The other simple repair sites of various lengths include 12011-12018 (Simple repair of superficial wounds of face, ears, eyelids, nose, lips and/or mucous membranes …).

Similarly, you’ll find intermediate repair codes organized by site and repair length, as follows:

  • 12031-12036 — Repair, intermediate, wounds of scalp, axillae, trunk and/or extremities (excluding hands and feet) …
  • 12041-12047 — Repair, intermediate, wounds of neck, hands, feet and/or external genitalia …
  • 12051-12057 — Repair, intermediate, wounds of face, ears, eyelids, nose, lips and/or mucous membranes …

Tip 3: Add Repair Lengths — Sometimes

What if your surgeon repairs multiple lacerations for the same patient on the same day — does each repair warrant its own code?

The answer is maybe. If the repairs involve different depths (intermediate versus simple) and/or different anatomic sites represented by different codes, you should separately report the repairs.

“This is an excellent example of where modifier 59 is applied to recognize the separate anatomical sites,” Przybylski says. “However, similar types of repair within the same anatomical site would be reported with a single code summing the lengths of the different lacerations repaired.”

For instance: Your surgeon repairs a 2.0 cm laceration of the scalp (dermis and epidermis), and a 3.4 cm laceration of the scalp involving multi-layer closure.

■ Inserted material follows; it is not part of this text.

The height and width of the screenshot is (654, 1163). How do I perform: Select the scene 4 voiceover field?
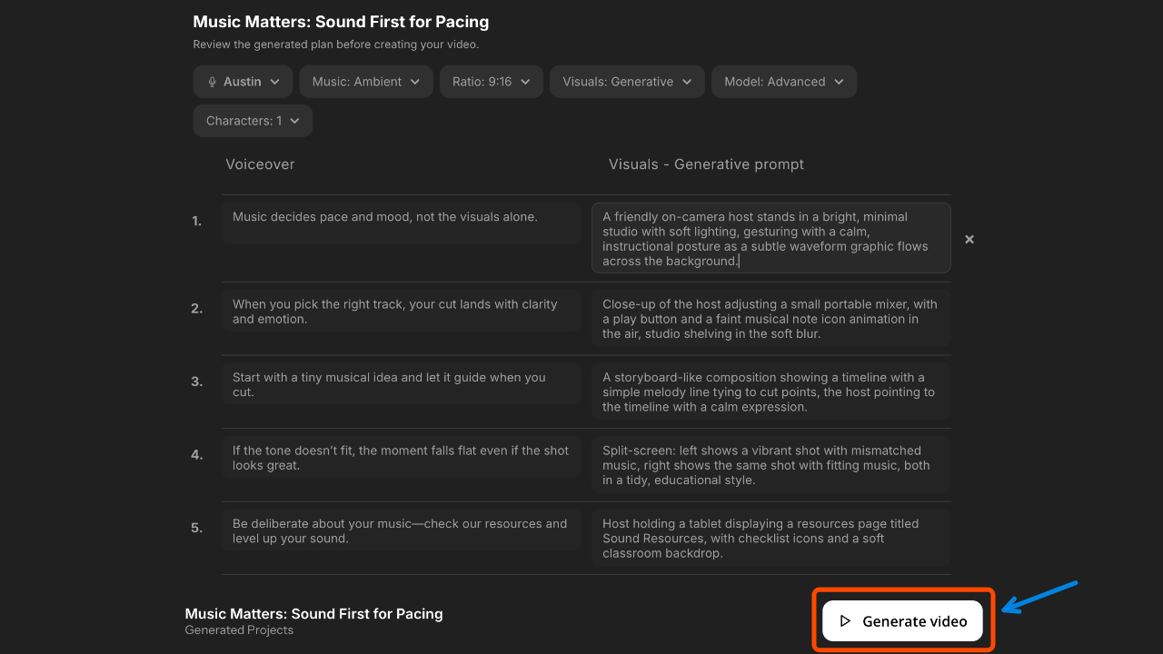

Report the service as 12001 and 12032 (Repair, intermediate, wounds of scalp, axillae, trunk and/or extremities [excluding hands and feet]; 2.6 cm to 7.5 cm).

Alternate: If both closures in the prior example were simple, you should not report 12001 for the 2.0 cm laceration plus 12002 (…2.6 cm to 7.5 cm) for the 3.4 cm laceration. Instead, you should code for 2.0 cm + 3.4 cm = 5.4 cm simple repair, scalp, which is a single unit of 12002.

Pointer: If the repairs involve anatomic sites that represent different CPT® codes (such as neck versus lip), you can’t add the repair length for a single code. Pay attention to code body groupings, because these may change according to the repair class. For instance, CPT® includes hands, feet, and/or extremities in the same anatomic site for simple repairs, but exclude hands and feet from intermediate repair codes for extremities.

Tip 4: Consider Extensive Debridement

You should be aware that you might find an exception to the “single-layer closure = simple repair” rule.

“An exception to this single-layer rule of thumb is single-layer closure of heavily contaminated wounds that required extensive cleaning or removal of particulate matter,” observes Kent Moore, senior strategist for physician payment at the American Academy of Family Physicians. “In that situation, the repair may be considered ‘intermediate,’ even though it only involved single-layer closure.”

For example: Your surgeon performs laceration repair for a cut that the patient received from broken glass. The laceration is 4.5 cm long on the left side of the scalp. The surgeon found glass shards interspersed in the wound and documented an additional 35 minutes spent removing pieces of embedded glass. After the debridement, the surgeon closed the wound with a single layer of sutures. 

Earn $194.87 more: If your surgeon didn’t document the extensive debridement, you would code the service as 12002, which pays $110.48 (National non-facility amount, conversion factor 35.7547). But factoring in a documented extensive debridement, you could report 12032, which pays $305.35 (National non-facility amount, conversion factor 35.7547).